Once you have the data in the new spreadsheet you can move and manipulate the data at will by dragging and dropping cells. You can see here that we have copied across cell references that are reading information on the current available odds and also the current totals available at those odds. This has had the effect of turning the ‘normal’ Betfair screen into a vertical display. This has been achieved by, not copying the content of the cells, but by making a relative reference to those cells. You can see in this example that the odds of ‘3.65’ come from ‘Bet Angel!G15’. If the odds or the money available change on Bet Angel they will now automatically change on your new spreadsheet.
Formatting the display
Once you have the general look and feel you like you can apply formatting functions of Excel to make the display more pleasing. Right clicking on a blank area on the Excel main toolbar menu brings up the toolbar options list. From this list you can select and use the many formatting options in Excel. They allow you to change the appearance of text and also the colour, add pictures and other items. If you are unsure of where the formatting options are in Excel or how to use them, press F1 in Excel for help.

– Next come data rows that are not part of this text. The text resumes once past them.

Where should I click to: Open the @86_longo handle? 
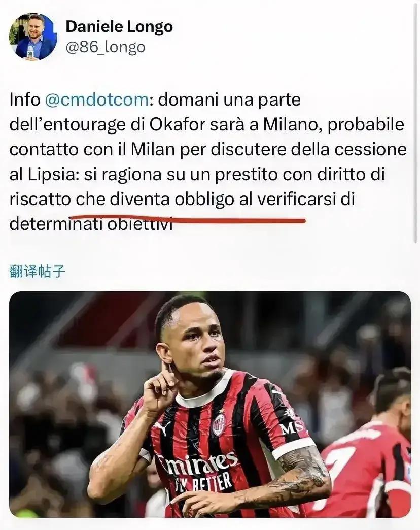coord(106,47)
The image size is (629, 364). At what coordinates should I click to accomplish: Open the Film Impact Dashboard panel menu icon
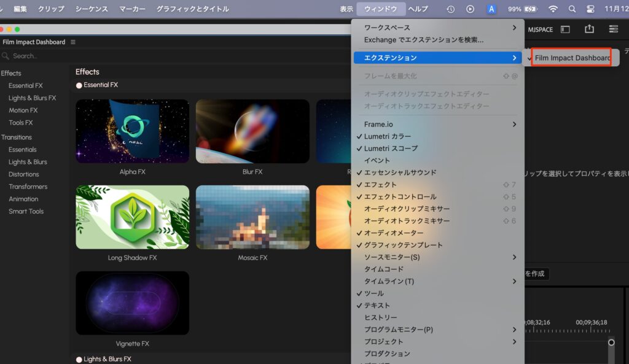(73, 42)
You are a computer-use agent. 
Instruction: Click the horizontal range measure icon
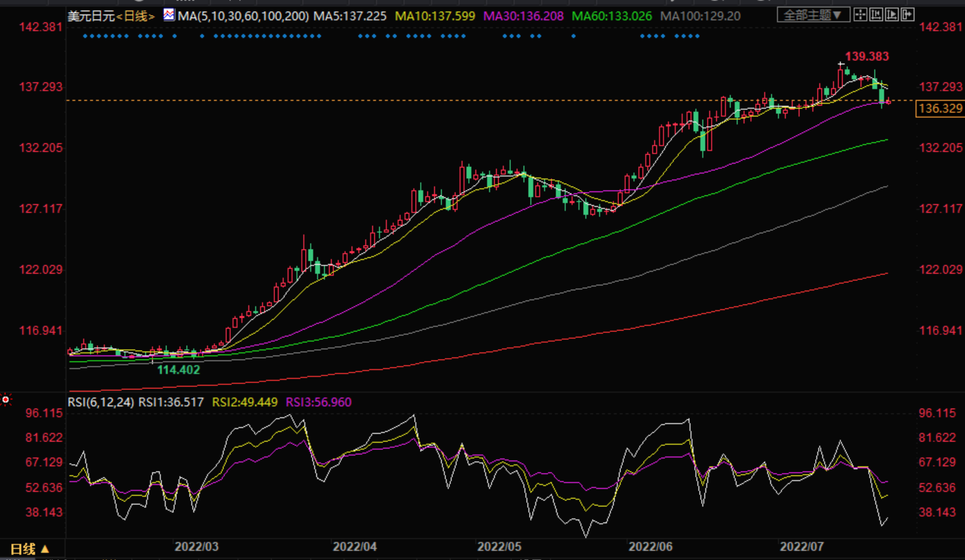[876, 14]
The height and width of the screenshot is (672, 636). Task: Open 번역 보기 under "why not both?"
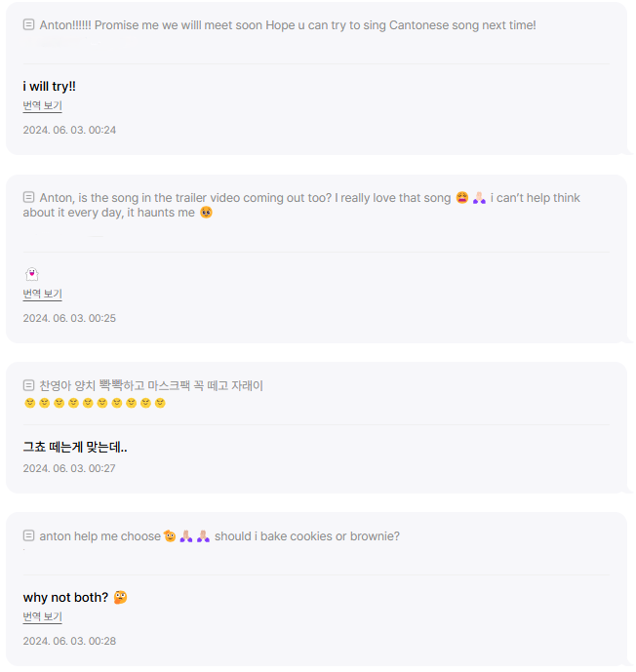coord(42,616)
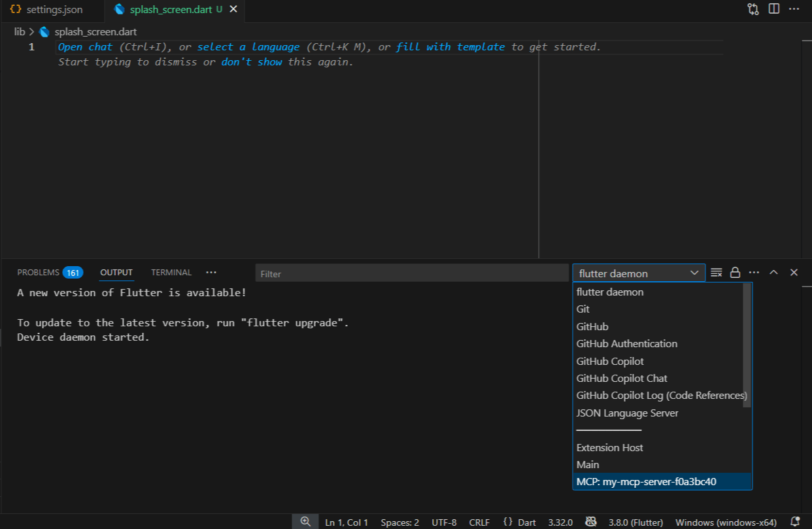
Task: Close the splash_screen.dart tab
Action: (x=233, y=10)
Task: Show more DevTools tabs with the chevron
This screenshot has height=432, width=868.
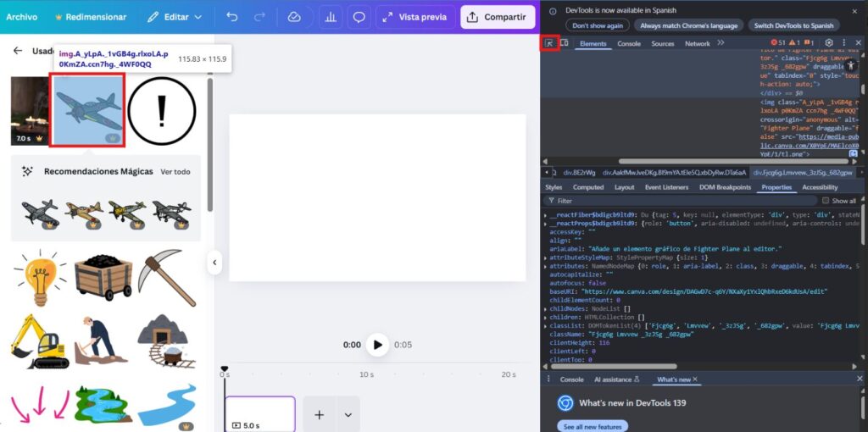Action: point(721,43)
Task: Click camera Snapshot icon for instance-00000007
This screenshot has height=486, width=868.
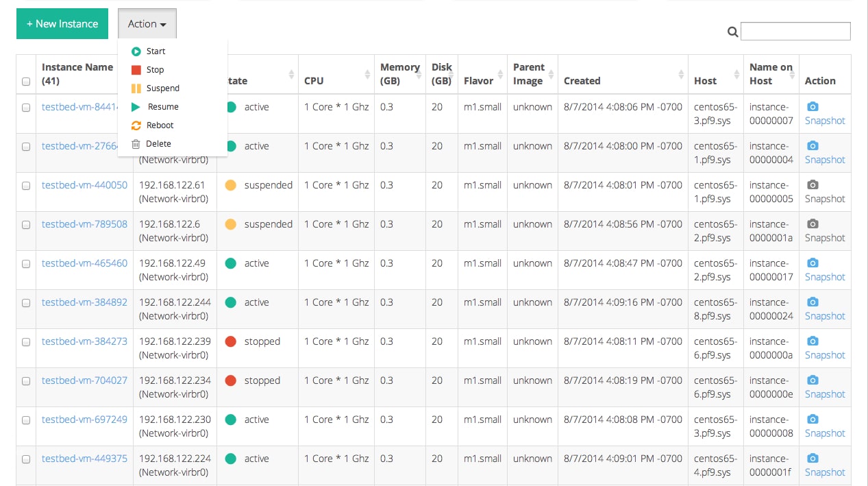Action: (813, 107)
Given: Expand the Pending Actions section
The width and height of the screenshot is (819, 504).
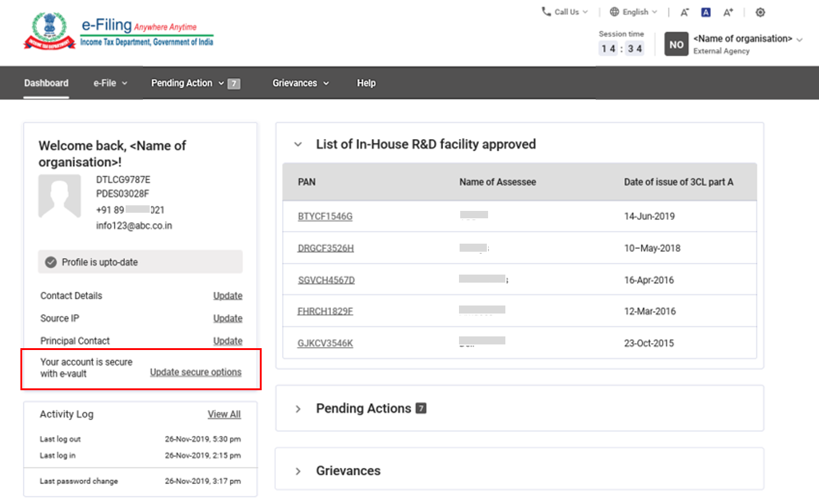Looking at the screenshot, I should (298, 409).
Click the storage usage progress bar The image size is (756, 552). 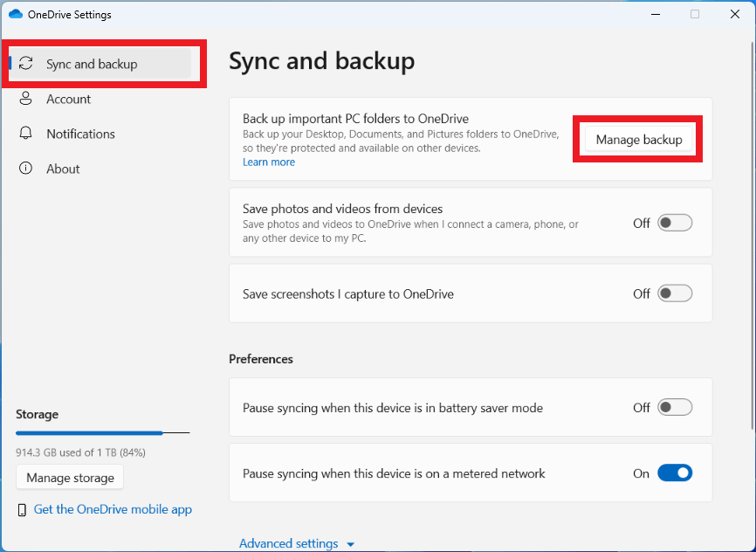coord(102,432)
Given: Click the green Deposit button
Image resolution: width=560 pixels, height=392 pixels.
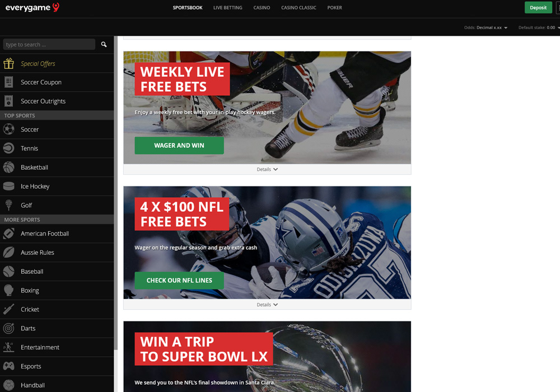Looking at the screenshot, I should tap(538, 7).
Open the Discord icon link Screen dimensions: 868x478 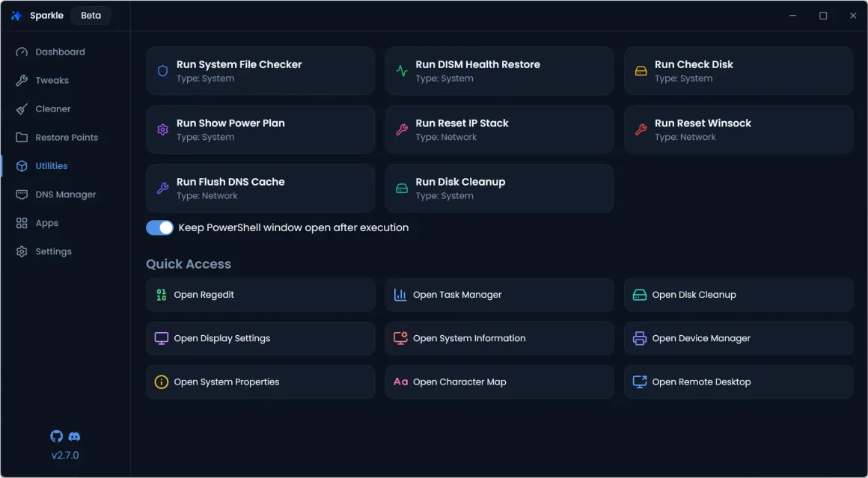pos(74,436)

Now we have formatted and changed the look of our data we can start adding some more complicated functions and interpretation of this core data. To do this we will use predominately Excel based commands and formulas.
Creating your own market indicators
I have decided I want to create a weight of money measure, to do this I need to add up all the money on the back and lay side of the book. In Excel you can use the command ‘=SUM’ to add up these values. On the spreadsheet you add up all the values in those cells to produce the total of money on one side of the book or another.
When we have completed that we can subtotal these values into another cell and calculate the weight of money percentage. Here you can see I enter a formula that divides the amount of the back side by the total of both back and lay side. Excel now represents these calculations as percentage figures for you to quickly asses the weight of money on either side of the book.
We have enhanced this further by using the conditional formatting option in Excel. This allows you to highlight, colour and emphasise text in Excel according to its underlying value. Here you can see that we have set it to turn red if it is greater than 50% or turn blue if the cell value is lower than or equal to 50%. There are many ‘tricks’ in Excel that allow you to change the way text and information is displayed, ensuring you are familiar will all of them if you want to get the best experience from the Excel integration.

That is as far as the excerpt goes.